Le percezioni del rischio nucleare degli attori sono asimmetriche a livelli strategici, regionali e sub-regionali, risultato di asimmetrie nelle capacità, errate percezioni riguardo alle reciproche dottrine nucleari e scarsa analisi del rischio, con particolari percezioni di insicurezza nel Caucaso, nella zona baltica (inclusa l’enclave russa di Kaliningrad) e nel contesto del Mar Nero.
L’attuale inasprimento del rischio strategico dipende da diversi fattori, fra di loro concatenati e rafforzati a vicenda; i principali sono:
- le tensioni internazionali e la reciproca diffidenza tra gli attori europei, in particolare gli stati con armi nucleari;
- le presenti dottrine nucleari basate su una “deterrenza” estesa dalla risposta ad attacchi nucleari a reazione a una varietà di ostilità, anche da parte di paesi privi di armi di distruzione di massa, non esclusi attacchi informatici;
- l’assetto nucleare russo e americano finalizzati entrambi di fatto al “controllo dell’escalation” (escalation dominance), ossia la capacità di mantenere la supremazia militare a tutti i livelli del confronto militare, da scontri convenzionali di varia intensità a scambi nucleari di differente potenza;
- l’ambiguità nella politica d’impiego di armi nucleari “tattiche” per operazioni sul campo di battaglia e di nuove armi di teatro continentale;
- l’ulteriore erosione dell’attuale regime di controllo degli armamenti nucleari, vanificato e incompatibile con una strategia basata su escalation dominance;
- aspetti particolari della presente modernizzazione/sviluppo qualitativo degli arsenali nucleari, compresi i sistemi nuovi ed esotici, dai vettori con capacità duali (convenzionali e nucleari) alle armi nucleari di limitata potenza, che abbassano la soglia dell’impiego nucleare, dai sistemi antimissile a testate in grado di raggiungere l’obiettivo con traiettorie non balistiche;
- nuove forme di vettori autonomi con testate che potrebbero compromettere e destabilizzare l’equilibrio strategico, o minarne la fiducia;
- potenziali forme di escalation esacerbate dalla comunanza di sistemi nucleari e convenzionali, in particolare per il comando e controllo;
- contatti ravvicinati e provocazioni reciproche, in particolare navali e aeree;
- forme di guerra non-convenzionale, inclusi attacchi cibernetici alle forze nucleari e azioni contro i satelliti dedicati al loro controllo.
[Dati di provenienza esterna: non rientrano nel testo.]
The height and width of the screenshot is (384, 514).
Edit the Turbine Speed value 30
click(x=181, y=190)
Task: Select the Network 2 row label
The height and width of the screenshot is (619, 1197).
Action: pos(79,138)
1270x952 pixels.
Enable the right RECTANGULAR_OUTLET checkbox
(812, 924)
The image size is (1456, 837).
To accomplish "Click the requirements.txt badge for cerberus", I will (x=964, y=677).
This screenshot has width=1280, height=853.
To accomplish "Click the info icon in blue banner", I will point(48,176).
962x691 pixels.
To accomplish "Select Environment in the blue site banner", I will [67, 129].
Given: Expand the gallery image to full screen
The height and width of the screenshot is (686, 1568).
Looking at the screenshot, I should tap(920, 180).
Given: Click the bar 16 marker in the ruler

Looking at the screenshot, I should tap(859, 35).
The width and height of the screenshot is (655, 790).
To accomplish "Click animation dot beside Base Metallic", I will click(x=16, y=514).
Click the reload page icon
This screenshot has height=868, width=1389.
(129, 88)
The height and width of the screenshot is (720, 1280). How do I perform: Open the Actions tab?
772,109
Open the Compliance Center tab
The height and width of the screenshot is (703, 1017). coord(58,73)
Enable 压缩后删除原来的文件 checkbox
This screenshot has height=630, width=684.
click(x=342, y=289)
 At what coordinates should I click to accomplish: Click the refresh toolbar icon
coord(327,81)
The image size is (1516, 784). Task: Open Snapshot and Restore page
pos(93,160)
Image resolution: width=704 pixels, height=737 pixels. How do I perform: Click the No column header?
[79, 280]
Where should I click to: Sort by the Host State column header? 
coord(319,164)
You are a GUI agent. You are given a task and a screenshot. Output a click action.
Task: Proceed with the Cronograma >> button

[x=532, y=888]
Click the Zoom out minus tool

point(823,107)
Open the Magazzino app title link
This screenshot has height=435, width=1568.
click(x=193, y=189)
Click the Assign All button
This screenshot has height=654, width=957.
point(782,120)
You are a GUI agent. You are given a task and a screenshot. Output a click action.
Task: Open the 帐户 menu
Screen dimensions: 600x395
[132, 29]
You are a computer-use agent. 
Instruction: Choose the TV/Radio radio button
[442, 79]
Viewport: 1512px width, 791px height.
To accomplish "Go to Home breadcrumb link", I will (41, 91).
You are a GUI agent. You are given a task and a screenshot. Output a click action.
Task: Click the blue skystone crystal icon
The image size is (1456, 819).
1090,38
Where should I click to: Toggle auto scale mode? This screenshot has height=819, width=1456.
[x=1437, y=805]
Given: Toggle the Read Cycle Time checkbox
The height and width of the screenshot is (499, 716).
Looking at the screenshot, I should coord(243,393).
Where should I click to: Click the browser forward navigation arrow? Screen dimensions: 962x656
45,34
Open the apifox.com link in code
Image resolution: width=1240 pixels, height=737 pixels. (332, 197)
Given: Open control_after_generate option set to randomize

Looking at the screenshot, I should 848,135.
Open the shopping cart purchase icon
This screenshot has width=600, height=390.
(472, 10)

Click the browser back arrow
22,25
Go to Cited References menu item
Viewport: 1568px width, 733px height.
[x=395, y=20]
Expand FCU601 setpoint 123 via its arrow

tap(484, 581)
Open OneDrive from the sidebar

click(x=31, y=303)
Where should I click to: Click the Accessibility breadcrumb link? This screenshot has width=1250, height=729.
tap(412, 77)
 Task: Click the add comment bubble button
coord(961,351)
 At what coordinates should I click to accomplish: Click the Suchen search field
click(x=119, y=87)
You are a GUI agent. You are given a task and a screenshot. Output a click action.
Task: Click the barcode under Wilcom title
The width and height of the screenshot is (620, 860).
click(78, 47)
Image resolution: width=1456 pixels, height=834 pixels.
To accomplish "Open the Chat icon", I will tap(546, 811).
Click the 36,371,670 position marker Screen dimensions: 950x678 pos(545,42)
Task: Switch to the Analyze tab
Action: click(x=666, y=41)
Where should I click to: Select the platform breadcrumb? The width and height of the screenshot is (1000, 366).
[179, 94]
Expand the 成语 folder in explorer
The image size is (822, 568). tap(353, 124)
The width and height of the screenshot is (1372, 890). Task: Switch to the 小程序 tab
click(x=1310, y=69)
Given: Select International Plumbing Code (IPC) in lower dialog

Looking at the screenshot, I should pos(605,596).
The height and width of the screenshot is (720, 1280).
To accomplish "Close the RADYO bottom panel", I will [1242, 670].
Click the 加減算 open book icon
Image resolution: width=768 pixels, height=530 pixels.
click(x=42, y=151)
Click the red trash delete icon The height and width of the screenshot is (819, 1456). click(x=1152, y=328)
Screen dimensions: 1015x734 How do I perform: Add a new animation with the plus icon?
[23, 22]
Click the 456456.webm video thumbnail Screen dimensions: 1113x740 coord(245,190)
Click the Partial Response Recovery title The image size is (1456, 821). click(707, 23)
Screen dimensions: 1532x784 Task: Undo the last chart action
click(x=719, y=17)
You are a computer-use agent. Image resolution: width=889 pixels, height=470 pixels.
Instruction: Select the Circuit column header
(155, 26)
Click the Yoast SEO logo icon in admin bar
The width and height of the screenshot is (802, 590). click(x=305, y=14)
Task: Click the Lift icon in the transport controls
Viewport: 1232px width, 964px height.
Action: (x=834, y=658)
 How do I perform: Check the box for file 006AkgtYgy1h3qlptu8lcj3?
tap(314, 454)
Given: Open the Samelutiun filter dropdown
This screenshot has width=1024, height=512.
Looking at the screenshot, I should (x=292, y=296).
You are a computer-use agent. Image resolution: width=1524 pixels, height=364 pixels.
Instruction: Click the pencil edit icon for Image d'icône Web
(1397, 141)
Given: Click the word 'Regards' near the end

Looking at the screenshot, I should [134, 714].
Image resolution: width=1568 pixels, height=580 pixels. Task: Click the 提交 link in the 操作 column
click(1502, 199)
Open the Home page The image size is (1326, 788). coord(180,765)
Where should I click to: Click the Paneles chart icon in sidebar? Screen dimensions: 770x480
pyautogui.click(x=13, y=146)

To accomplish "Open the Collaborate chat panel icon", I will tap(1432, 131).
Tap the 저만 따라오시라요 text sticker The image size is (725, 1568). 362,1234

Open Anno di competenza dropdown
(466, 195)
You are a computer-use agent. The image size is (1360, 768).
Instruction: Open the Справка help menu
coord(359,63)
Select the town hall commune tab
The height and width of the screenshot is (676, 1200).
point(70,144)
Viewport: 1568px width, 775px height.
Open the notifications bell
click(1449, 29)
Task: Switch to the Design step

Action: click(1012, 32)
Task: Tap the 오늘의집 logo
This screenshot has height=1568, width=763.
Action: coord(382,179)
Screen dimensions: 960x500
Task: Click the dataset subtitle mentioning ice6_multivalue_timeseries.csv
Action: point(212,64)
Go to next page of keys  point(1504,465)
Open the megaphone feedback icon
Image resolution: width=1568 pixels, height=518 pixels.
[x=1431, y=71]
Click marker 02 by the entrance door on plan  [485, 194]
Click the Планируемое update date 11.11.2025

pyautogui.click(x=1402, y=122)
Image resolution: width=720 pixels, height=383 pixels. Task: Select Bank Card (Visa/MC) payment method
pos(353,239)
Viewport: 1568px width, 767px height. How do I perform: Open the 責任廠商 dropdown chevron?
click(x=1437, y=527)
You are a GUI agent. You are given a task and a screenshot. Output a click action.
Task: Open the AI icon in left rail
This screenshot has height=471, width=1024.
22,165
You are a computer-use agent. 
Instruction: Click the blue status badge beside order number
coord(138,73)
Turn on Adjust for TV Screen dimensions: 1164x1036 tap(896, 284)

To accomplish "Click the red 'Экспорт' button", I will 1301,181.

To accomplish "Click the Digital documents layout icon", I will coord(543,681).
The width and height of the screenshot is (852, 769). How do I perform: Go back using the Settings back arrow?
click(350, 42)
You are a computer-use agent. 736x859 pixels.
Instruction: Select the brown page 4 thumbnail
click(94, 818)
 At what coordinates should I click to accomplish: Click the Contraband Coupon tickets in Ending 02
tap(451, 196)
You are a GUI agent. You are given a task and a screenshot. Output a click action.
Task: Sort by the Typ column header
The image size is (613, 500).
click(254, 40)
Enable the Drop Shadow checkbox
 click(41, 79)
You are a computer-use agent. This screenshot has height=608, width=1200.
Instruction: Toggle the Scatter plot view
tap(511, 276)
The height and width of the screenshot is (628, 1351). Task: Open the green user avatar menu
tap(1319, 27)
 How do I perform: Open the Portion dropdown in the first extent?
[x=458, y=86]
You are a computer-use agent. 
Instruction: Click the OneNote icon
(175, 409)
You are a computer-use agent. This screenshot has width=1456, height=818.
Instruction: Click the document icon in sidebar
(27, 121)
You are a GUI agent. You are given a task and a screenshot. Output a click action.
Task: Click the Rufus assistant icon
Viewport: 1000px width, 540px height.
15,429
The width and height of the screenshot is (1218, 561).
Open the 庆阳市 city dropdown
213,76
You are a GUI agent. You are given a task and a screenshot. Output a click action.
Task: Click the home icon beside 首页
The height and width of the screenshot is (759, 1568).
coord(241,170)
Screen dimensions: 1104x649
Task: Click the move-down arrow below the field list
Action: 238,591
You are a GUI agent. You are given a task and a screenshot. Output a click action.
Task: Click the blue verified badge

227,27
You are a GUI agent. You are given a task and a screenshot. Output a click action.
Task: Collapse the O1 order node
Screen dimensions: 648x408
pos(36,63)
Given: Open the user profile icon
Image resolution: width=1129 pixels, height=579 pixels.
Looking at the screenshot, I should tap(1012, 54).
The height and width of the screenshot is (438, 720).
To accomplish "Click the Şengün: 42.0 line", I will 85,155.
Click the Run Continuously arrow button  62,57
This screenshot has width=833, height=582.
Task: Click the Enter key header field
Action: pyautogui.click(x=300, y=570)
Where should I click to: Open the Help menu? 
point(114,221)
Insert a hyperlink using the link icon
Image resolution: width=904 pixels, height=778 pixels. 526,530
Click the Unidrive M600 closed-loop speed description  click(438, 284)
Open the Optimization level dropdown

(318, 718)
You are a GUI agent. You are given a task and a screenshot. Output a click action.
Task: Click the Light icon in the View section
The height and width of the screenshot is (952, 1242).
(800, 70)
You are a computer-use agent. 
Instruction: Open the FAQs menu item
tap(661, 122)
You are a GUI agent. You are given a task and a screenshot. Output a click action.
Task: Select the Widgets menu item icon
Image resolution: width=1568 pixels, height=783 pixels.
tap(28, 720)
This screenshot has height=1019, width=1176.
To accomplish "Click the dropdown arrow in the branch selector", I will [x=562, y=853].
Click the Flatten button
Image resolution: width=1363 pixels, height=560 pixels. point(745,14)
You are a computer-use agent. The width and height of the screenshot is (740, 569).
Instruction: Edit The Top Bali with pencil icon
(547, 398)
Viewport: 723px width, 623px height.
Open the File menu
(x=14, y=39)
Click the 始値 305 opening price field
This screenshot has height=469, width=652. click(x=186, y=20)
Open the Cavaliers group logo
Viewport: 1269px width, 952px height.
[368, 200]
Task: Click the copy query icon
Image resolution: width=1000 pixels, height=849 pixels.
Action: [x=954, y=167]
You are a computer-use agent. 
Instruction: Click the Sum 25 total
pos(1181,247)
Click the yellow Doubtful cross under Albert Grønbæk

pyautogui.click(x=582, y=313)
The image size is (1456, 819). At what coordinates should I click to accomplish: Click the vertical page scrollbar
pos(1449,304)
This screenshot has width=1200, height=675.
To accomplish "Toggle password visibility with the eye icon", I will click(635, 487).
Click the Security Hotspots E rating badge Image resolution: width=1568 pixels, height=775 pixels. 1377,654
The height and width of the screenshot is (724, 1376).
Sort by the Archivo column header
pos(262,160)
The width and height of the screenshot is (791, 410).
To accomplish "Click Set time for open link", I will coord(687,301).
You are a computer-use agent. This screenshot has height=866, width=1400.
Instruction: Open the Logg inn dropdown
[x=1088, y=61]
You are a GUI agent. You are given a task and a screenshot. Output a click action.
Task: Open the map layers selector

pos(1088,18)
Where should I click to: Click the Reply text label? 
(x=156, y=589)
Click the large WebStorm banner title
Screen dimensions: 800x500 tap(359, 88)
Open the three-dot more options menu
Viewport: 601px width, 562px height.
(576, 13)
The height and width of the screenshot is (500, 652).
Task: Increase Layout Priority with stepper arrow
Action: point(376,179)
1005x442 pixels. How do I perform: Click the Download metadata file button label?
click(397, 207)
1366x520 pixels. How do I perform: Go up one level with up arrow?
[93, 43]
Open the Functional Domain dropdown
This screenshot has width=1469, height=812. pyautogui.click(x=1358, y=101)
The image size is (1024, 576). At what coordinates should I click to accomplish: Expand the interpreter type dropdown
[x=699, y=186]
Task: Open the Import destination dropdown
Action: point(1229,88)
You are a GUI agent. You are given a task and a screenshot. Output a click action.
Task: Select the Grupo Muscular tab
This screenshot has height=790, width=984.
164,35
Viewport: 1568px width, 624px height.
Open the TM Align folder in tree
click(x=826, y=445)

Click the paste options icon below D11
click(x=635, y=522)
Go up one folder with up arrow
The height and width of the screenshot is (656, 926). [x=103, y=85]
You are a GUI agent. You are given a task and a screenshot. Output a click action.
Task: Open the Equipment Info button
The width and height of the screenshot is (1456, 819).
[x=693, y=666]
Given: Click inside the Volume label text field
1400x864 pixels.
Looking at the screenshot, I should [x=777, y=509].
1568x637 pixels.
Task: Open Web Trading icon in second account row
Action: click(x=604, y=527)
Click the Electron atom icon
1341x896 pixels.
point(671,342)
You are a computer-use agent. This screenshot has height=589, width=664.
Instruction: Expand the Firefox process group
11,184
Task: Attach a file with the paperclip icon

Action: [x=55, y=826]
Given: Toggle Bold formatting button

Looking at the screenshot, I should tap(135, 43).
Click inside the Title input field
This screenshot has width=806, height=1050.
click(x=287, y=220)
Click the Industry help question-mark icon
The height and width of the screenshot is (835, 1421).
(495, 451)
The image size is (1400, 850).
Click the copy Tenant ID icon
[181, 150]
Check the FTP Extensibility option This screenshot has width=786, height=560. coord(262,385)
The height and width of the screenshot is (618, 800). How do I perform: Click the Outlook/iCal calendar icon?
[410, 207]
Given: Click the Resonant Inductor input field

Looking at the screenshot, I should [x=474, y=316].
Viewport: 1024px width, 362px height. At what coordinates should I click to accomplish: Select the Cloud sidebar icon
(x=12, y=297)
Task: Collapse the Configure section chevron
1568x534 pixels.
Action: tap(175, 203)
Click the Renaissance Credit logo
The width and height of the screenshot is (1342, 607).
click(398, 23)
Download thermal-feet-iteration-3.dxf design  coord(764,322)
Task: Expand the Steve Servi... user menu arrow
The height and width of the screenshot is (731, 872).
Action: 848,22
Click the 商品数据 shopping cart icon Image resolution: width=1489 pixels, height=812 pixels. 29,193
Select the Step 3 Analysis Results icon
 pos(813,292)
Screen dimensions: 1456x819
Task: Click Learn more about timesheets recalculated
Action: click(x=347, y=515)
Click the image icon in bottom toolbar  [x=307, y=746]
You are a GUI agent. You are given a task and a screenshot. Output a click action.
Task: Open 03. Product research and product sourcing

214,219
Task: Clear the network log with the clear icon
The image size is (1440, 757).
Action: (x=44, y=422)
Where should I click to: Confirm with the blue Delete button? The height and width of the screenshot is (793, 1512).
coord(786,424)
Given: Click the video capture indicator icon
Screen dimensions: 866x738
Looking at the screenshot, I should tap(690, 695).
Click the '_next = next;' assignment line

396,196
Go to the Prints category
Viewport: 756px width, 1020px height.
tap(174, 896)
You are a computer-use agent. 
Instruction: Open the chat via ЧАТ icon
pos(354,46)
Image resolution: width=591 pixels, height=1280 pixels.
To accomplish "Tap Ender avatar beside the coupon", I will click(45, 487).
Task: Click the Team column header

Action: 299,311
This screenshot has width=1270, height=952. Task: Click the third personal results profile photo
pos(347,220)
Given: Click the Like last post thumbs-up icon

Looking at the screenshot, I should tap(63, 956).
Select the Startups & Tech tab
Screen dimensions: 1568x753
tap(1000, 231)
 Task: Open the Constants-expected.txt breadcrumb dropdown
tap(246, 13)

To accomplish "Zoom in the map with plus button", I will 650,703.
Gli Stati Uniti e la Russia appaiono presi in una spirale crescente confronto che sta portando a una corsa agli armamenti nucleari e rende ogni crisi estremamente più esplosiva.
Se, come sembra, la riduzione del rischio nucleare è il massimo obiettivo che oggi possiamo ragionevolmente perseguire, è necessario esaminare in dettaglio le varie cause e cercare per ciascuna le azioni necessarie a ridurne gli effetti verso uno stato di stabilità a rischio minimo.
Chiaramente, i problemi sono squisitamente di natura politica e possono venir attenuati solo con un cambiamento di atteggiamento fra la Russia e le controparti europee e gli Stati Uniti, basato sulla ripresa del dialogo a tutti i livelli senza precondizioni di sorta, la comprensione delle reciproche percezioni di insicurezza e il riconoscimento del comune rischio nucleare, la sospensione degli sviluppi militari più destabilizzanti. Data l’attuale politica americana di chiusura al dialogo, i singoli paesi europei e la Comunità europea dovrebbero essere protagonisti in quest’opera di alleviamento dell’ostilità e della diffidenza con la Russia.
Compito di tutti coloro che sentino la gravità del rischio nucleare è quindi di fare le necessarie pressioni sui propri governanti per una nuova fase di distensione in Europa e la costruzione di una comune sicurezza.